_TASK INSTRUCTIONS_
Whenever a line in the records below holds the string "vita", copy it out.
START TASK DATA
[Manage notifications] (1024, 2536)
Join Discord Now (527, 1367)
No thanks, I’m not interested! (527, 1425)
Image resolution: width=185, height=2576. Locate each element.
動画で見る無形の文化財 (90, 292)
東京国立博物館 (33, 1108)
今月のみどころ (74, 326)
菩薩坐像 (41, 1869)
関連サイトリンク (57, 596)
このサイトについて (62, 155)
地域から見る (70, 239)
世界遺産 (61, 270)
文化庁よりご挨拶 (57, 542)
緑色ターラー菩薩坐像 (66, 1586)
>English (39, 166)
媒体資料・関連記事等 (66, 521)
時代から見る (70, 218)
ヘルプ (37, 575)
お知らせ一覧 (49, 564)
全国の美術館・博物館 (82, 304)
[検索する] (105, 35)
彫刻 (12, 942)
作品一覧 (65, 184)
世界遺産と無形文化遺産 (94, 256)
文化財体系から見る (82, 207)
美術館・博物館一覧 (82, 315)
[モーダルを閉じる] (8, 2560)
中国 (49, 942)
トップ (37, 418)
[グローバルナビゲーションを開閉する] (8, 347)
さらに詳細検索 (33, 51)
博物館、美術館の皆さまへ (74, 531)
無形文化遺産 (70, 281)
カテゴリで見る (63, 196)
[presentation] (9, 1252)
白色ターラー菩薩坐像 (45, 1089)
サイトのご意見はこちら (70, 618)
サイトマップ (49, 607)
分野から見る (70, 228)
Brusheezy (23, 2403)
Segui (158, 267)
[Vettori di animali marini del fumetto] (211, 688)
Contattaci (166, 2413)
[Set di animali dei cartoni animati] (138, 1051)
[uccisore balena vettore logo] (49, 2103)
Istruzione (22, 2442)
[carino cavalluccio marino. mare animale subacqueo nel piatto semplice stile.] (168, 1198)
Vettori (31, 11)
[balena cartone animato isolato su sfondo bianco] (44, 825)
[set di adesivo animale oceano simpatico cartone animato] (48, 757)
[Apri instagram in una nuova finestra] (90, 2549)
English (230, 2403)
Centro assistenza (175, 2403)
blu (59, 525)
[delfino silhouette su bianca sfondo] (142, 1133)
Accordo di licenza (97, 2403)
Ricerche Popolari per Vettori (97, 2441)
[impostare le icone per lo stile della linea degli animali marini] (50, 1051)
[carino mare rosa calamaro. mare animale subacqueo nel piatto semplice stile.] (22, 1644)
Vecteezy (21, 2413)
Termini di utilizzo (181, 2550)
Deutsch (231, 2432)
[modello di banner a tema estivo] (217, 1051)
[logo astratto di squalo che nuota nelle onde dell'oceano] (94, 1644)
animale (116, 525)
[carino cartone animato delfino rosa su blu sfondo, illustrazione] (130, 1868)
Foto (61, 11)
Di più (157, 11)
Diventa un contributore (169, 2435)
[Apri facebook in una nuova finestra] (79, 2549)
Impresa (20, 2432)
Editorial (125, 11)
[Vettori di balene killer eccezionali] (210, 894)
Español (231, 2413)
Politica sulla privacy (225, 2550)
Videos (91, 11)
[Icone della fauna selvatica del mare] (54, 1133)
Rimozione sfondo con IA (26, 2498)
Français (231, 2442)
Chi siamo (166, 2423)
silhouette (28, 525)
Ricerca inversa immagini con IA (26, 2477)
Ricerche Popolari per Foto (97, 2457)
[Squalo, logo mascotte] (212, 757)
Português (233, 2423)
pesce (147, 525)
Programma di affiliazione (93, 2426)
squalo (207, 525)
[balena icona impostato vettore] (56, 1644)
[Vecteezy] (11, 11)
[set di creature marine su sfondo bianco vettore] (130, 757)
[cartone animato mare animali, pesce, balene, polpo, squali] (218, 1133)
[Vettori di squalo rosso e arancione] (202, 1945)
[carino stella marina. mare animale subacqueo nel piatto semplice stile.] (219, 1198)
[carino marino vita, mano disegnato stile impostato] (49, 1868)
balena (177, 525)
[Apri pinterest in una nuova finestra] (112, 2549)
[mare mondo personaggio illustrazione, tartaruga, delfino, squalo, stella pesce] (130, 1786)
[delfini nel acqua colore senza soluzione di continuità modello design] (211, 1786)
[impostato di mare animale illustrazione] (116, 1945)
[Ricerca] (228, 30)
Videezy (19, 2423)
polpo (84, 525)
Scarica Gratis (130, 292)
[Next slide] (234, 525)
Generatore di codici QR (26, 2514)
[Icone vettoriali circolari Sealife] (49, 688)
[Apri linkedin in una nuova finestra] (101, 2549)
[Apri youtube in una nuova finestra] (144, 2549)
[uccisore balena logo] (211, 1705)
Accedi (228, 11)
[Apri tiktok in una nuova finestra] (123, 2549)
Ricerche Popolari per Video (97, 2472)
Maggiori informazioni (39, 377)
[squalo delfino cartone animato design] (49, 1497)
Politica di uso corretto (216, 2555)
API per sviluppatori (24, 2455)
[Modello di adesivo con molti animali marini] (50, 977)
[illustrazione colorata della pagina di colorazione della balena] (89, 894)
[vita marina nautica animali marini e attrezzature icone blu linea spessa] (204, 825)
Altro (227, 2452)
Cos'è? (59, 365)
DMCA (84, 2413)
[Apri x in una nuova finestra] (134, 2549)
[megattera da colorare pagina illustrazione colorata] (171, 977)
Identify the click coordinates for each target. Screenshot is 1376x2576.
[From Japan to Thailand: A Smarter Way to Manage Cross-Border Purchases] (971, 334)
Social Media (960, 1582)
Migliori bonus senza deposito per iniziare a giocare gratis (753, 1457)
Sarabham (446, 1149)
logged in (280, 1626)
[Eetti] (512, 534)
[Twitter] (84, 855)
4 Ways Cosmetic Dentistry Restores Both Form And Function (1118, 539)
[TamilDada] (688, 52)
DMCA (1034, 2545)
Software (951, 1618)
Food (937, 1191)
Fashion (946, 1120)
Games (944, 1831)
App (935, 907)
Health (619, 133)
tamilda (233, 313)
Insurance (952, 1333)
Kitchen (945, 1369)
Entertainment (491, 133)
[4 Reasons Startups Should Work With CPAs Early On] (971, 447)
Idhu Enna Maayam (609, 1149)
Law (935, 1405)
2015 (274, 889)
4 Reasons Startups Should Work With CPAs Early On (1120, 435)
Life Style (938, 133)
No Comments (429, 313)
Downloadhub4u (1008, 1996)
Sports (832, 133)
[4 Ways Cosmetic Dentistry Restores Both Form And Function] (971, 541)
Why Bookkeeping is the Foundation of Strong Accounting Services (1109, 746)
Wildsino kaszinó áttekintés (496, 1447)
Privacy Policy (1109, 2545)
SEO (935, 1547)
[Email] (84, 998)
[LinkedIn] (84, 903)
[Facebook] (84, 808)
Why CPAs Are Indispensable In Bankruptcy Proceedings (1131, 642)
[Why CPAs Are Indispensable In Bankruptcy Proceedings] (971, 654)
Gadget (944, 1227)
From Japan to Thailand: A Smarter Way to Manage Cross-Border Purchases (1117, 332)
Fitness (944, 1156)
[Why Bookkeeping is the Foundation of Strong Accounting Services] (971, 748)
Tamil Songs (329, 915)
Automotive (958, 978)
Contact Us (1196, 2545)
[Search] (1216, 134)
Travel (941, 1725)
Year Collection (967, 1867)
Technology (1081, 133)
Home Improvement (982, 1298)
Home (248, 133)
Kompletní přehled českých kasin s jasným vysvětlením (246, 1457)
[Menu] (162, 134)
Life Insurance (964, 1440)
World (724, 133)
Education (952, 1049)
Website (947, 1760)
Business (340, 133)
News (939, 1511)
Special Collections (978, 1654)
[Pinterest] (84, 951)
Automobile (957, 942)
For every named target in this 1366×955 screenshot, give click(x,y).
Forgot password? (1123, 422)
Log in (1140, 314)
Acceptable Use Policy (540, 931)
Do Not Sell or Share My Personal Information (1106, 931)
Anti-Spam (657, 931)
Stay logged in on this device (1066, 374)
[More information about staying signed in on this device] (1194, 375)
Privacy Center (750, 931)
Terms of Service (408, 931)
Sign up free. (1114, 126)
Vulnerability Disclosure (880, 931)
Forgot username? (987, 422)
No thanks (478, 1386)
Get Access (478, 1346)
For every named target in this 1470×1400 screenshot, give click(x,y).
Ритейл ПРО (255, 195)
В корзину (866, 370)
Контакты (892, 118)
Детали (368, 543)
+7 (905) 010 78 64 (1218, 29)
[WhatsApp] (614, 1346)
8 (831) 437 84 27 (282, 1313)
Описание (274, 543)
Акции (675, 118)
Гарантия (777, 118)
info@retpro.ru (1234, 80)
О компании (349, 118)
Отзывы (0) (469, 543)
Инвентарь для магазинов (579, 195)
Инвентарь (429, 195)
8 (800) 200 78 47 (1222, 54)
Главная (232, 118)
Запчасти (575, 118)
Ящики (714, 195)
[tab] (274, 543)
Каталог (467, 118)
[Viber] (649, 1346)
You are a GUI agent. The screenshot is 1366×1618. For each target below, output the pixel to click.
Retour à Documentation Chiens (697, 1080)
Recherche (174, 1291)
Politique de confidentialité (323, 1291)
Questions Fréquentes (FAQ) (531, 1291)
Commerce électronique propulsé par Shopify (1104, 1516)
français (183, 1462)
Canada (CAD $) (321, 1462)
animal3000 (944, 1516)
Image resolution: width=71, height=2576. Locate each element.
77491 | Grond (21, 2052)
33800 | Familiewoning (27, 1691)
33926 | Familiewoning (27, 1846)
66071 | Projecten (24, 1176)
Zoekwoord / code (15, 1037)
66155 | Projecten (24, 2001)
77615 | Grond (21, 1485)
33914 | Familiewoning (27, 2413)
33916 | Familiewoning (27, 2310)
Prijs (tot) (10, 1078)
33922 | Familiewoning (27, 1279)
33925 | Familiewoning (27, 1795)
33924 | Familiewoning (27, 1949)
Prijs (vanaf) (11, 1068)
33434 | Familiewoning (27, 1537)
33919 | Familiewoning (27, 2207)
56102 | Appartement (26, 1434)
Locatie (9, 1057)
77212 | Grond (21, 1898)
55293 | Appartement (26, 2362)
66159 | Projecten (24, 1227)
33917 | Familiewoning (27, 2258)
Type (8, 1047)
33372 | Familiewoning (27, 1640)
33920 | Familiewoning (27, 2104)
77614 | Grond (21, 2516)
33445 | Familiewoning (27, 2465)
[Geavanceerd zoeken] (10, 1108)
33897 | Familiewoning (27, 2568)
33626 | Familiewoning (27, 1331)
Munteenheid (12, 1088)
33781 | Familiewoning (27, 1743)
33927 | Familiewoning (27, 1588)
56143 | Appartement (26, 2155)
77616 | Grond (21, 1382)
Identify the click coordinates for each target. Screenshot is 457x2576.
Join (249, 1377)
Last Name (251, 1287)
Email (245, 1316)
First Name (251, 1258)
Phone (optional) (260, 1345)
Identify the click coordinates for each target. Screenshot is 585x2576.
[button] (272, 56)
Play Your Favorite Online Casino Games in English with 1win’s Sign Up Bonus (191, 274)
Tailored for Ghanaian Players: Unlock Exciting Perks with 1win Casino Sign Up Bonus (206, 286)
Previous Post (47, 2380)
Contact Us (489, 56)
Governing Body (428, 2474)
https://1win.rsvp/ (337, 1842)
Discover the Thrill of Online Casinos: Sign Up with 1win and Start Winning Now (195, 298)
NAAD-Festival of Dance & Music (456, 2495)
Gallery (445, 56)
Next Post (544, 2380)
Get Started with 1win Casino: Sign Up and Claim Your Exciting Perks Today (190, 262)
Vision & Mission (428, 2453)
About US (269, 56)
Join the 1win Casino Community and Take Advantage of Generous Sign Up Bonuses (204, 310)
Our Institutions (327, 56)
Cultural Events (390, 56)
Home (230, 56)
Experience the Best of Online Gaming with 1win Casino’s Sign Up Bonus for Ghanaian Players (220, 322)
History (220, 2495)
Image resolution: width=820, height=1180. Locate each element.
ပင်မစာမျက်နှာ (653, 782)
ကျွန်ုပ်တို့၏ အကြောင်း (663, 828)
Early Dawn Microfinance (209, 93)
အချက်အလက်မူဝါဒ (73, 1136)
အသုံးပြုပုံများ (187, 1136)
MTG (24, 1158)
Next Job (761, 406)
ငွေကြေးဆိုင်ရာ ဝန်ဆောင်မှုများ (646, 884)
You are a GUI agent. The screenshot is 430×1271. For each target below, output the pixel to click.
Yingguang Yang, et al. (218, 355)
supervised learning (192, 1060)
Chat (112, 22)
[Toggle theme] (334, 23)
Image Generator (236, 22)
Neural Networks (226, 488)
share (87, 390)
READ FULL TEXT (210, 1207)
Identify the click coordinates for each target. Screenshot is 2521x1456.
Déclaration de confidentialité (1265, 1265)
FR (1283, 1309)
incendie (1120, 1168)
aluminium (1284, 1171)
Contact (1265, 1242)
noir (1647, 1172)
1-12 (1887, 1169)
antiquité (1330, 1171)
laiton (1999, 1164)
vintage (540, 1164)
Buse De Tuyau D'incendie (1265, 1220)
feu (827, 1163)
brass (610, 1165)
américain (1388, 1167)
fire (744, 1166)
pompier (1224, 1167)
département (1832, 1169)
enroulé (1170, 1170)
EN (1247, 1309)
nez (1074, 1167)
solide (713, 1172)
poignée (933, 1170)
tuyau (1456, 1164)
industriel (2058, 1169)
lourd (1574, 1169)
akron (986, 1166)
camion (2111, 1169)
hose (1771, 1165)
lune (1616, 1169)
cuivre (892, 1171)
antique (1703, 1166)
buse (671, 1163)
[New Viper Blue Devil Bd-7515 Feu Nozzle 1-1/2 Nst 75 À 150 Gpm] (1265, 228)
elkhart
END TASK DATA
_SOLUTION FOR THIS TASK_
[carino marino vita, mano disegnato stile impostato] (49, 1868)
[vita marina nautica animali marini e attrezzature icone blu linea spessa] (204, 825)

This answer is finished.